Lachine is an old working-class suburb of Montreal, located at the western end of the Lachine Canal. It’s like a bizarre country town lost in the industrial grime of the big city. Near the canal, twentieth-century duplexes sidle up to nineteenth-century cottages. The stop signs read “Stop” instead of “Arrêt.”
The atmosphere is that of provincial Quebec yet, somewhat unexpectedly, Lachine is diverse. Its main street is kept alive — though barely — but an eclectic mix of immigrant shopkeepers. On its west end is a French bakery run by a Cambodian man who commutes all the way from St. Michel. Nearby, a Somali couple from the West Island keep a halal butcher. Anglophone blacks sell Carribbean groceries. A Russian man deal used records. Across from the IGA supermarket, another grocery store caters to growing numbers of mainland Chinese.

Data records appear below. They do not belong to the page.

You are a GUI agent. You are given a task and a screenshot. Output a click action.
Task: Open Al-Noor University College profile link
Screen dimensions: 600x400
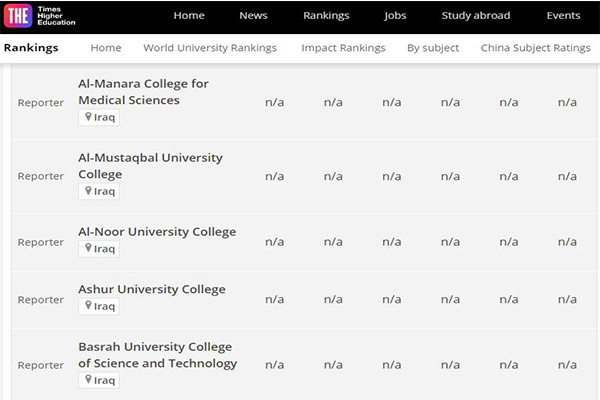click(157, 232)
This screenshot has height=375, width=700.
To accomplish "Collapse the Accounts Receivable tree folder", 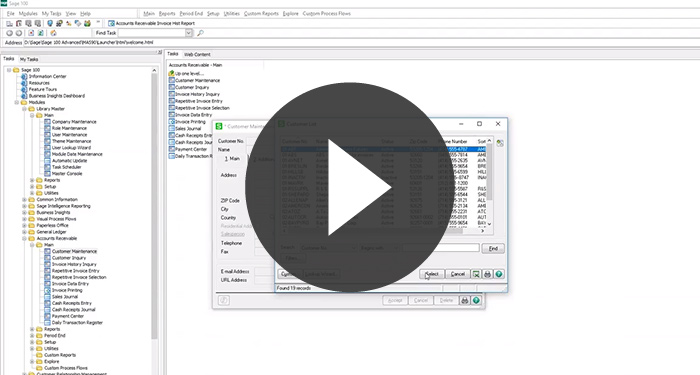I will click(25, 238).
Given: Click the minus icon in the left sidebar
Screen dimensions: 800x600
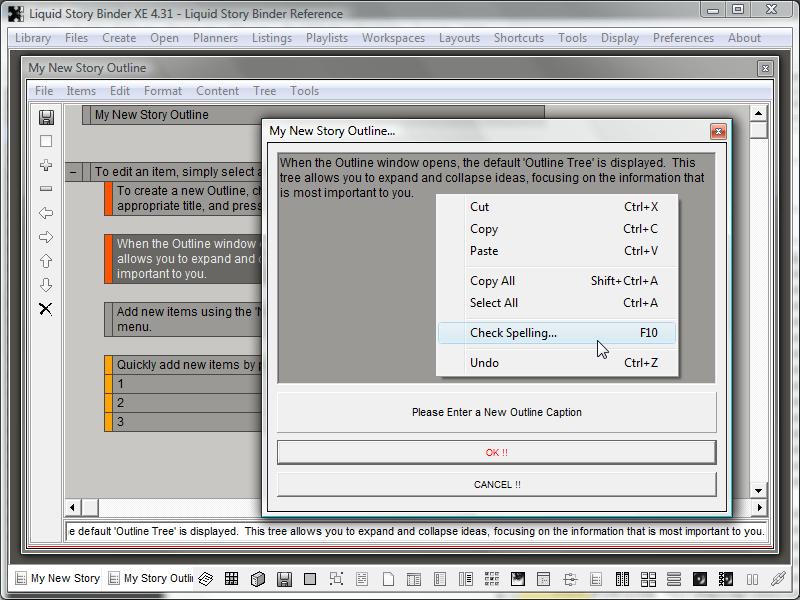Looking at the screenshot, I should [x=46, y=189].
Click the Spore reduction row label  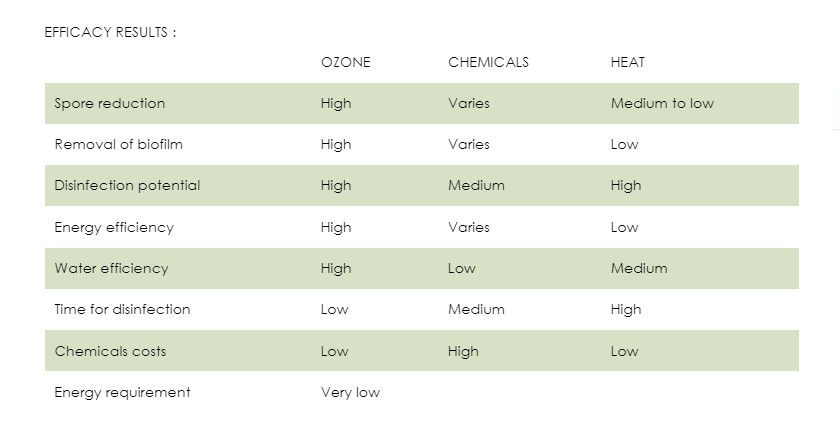pos(110,103)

Most surprising of all is a labyrinthine junk store run by an old couple from Texas. Their thick accents belie the fact that they’ve lived in Lachine for more than 30 years. For whatever reason, I have a much harder time of conceiving of Texan immigrants in Montreal I do Chinese, Somali or Cambodian immigrants. Not just in Montreal, but in Lachine, a place that exists beyond the imagination of pretty much anyone who does not live there.